* _Brano di riferimento_
┄┄┄┄┄┄┄┄┄┄

Passione carnale, tradimento verso se stessi e i propri ideali, desideri e ricerca della perfezione sono nuclei fondanti di una testo che mi ha appassionato e affascinato profondamente.
Sono curiosa di leggere il seguito CHI (χ), che rappresenta la variabile sconosciuta, l’ignoto, quello che ciascuno di noi nella vita è chiamato a scoprire, e PI (π), il numero che prosegue all’infinito, quindi rappresenta l’evoluzione continua dell’essere umano.
Non un manuale di filosofia, non un saggio di psicologia ma una storia intricata che parla attraverso personaggi che giocano sulla dicotomia normalità/surrealismo, per essere spunto di riflessione profonda e autoanalisi. 
anziché stare a etichettare e giudicare i pazienti, uno psicologo deve esaminarli, comprendere ciò che ha individuato e aiutarli a trovare il proprio posto. Conosco molte persone che avrebbero molto da ridire su questo: psicologi, psichiatri... Ma alla fine il vostro valore come psichiatri sarà proporzionale al numero di clienti che avrete aiutato.

┄┄┄┄┄┄┄┄┄┄

* _Dati estratti_
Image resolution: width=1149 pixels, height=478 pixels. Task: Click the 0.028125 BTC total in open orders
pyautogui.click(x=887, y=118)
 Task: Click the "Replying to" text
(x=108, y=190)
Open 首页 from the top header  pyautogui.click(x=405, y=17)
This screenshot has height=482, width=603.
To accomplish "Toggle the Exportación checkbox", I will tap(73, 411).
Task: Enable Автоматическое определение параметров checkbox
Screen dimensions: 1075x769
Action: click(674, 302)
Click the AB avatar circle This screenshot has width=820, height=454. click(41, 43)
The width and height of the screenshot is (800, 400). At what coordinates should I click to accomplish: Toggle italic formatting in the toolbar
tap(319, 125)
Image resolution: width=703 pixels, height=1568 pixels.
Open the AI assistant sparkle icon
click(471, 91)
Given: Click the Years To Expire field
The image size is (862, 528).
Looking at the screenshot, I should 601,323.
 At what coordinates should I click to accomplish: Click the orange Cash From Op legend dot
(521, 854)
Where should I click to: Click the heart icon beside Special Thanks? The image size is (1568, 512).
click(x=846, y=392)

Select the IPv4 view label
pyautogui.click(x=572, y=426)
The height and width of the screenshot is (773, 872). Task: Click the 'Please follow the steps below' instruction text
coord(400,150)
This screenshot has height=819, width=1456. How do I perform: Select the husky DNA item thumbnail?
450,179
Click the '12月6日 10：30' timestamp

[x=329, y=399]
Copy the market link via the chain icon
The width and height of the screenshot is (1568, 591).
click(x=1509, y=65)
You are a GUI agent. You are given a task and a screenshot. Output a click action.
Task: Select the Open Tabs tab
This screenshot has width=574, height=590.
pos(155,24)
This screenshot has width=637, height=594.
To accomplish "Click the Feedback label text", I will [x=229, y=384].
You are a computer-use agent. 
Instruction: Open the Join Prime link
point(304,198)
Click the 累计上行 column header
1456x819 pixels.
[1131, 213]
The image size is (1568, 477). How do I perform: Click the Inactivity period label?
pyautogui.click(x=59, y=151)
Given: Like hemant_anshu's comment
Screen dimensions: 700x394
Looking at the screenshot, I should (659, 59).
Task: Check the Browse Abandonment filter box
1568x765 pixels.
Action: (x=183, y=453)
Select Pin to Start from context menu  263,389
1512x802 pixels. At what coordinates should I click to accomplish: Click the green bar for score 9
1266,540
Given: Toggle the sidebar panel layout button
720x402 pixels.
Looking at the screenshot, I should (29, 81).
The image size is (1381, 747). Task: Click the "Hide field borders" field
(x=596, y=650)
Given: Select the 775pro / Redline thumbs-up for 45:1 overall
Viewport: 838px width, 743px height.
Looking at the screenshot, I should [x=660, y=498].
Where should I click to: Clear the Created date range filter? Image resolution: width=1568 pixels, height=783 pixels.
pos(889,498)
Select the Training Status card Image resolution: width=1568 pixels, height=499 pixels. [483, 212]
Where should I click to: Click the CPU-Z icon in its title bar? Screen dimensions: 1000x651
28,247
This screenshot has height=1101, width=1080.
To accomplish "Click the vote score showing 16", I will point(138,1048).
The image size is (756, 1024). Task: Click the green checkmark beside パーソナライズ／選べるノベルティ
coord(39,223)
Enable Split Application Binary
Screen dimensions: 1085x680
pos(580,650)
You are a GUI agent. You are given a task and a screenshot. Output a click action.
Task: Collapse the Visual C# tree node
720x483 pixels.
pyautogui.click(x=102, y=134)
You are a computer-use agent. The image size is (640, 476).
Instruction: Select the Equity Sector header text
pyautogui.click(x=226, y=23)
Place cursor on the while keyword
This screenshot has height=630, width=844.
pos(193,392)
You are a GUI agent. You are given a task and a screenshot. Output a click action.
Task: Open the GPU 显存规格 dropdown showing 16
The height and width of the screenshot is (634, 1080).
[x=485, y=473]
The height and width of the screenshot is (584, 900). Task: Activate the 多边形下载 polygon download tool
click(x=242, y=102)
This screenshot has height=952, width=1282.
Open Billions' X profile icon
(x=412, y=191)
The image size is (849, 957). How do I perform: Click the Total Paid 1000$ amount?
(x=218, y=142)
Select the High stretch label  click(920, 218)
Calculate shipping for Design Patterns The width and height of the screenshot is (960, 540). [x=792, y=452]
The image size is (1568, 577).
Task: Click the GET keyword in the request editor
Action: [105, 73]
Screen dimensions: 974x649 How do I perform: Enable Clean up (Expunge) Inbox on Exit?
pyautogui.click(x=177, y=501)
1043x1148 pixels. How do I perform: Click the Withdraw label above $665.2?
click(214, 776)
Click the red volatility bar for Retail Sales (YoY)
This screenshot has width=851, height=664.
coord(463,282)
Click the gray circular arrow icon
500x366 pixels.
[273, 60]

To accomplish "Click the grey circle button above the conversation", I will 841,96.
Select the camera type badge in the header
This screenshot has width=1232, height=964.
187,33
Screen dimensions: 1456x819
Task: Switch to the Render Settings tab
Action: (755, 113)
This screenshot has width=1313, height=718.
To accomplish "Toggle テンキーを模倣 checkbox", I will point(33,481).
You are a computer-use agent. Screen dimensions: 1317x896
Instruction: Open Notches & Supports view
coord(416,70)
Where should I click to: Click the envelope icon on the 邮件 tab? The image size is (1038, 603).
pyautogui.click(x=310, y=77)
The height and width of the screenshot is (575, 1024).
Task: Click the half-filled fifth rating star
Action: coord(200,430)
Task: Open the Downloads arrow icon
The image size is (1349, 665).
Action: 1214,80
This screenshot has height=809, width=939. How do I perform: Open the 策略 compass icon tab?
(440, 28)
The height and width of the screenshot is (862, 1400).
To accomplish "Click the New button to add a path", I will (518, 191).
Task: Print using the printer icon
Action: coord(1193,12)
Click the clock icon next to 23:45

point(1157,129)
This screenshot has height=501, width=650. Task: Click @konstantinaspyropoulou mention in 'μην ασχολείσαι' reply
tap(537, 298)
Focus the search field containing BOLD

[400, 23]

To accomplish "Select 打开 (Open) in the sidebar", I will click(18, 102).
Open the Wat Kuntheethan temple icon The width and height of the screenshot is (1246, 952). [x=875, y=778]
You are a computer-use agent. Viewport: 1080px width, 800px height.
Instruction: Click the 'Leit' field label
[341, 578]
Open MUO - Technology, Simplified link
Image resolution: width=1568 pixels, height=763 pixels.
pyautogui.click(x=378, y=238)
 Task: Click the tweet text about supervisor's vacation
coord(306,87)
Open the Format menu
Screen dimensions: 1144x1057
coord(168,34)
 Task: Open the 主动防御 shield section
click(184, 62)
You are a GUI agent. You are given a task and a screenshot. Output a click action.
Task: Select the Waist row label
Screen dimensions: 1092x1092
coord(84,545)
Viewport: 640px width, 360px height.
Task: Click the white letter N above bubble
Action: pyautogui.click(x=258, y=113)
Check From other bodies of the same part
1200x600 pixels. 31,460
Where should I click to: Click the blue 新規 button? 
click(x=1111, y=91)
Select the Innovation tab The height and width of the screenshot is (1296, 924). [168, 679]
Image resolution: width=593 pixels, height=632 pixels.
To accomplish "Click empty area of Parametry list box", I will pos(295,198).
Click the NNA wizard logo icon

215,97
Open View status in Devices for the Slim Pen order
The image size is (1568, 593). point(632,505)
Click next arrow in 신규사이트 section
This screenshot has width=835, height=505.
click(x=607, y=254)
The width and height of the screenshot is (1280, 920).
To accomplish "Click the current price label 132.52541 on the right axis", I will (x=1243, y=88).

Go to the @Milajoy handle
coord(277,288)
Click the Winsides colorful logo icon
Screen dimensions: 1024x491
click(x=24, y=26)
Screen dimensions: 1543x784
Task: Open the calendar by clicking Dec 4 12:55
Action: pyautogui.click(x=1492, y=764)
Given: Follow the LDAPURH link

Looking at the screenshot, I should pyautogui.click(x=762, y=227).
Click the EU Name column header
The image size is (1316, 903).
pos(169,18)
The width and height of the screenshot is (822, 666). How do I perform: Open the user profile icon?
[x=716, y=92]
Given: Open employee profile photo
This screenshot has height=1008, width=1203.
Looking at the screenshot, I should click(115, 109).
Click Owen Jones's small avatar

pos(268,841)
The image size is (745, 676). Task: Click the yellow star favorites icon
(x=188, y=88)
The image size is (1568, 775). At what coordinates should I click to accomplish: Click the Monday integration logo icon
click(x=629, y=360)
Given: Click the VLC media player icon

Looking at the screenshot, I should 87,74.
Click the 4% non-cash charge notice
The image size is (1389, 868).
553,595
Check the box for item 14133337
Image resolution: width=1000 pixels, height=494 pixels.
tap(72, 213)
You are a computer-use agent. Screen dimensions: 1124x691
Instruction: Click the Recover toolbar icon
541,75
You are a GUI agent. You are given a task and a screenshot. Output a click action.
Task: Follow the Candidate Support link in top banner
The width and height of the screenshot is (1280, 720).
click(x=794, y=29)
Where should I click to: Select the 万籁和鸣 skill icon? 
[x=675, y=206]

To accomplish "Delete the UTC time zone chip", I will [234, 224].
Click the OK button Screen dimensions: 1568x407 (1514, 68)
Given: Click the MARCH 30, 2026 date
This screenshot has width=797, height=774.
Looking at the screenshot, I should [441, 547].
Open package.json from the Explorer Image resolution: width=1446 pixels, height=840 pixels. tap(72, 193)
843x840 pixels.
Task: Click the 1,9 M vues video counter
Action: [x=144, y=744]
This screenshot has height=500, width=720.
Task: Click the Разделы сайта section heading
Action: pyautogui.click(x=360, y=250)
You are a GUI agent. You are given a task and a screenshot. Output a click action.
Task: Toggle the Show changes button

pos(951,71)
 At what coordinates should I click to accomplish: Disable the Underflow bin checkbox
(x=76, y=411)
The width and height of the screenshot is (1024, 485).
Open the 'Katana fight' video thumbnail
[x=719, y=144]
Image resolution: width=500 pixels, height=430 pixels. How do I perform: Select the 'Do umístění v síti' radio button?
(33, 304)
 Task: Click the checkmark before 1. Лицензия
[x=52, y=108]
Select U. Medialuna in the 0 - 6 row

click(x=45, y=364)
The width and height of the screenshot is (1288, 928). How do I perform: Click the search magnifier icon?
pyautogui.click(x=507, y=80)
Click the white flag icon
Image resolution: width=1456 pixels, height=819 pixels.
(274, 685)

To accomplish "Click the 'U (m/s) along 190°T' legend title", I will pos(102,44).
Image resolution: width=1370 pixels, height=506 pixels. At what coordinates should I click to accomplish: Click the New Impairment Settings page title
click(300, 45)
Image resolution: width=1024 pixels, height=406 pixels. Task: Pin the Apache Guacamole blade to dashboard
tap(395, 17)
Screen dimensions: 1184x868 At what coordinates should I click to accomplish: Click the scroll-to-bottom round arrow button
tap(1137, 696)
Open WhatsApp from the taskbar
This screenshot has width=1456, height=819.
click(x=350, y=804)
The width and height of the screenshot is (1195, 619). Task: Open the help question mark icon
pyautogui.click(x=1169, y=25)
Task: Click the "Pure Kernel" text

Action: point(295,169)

┄┄┄┄┄┄┄┄┄┄

* _Istruzioni_
1. Riporta parola per parola tutto il brano a partire da "Passione carnale, tradimento" giù fino a "e affascinato profondamente.".
2. Rispondi alle seguenti domande sul brano, indicando ogni risposta con la stessa lettera.
(a) Oltre alla passione carnale e al tradimento verso se stessi e i propri ideali, quali altri nuclei fondanti del testo vengono citati?
(b) Che cosa rappresenta CHI (χ)?
(c) Su quale dicotomia giocano i personaggi della storia?
3. Stabilisci se ciascuna affermazione concorda con il brano. Rispondi con sì o no e cita le parole decisive del brano.
(a) L'opera viene presentata come un manuale di filosofia.
(b) Il valore di uno psichiatra sarà proporzionale al numero di clienti aiutati.
(c) PI (π) rappresenta l'ignoto.

* _Risultati_
1.
Passione carnale, tradimento verso se stessi e i propri ideali, desideri e ricerca della perfezione sono nuclei fondanti di una testo che mi ha appassionato e affascinato profondamente.

2.
(a) Desideri e ricerca della perfezione.
(b) La variabile sconosciuta, l'ignoto, quello che ciascuno di noi nella vita è chiamato a scoprire.
(c) Sulla dicotomia normalità/surrealismo.

3.
(a) No: "Non un manuale di filosofia, non un saggio di psicologia ma una storia intricata".
(b) Sì: "alla fine il vostro valore come psichiatri sarà proporzionale al numero di clienti che avrete aiutato".
(c) No: "PI (π), il numero che prosegue all’infinito, quindi rappresenta l’evoluzione continua dell’essere umano".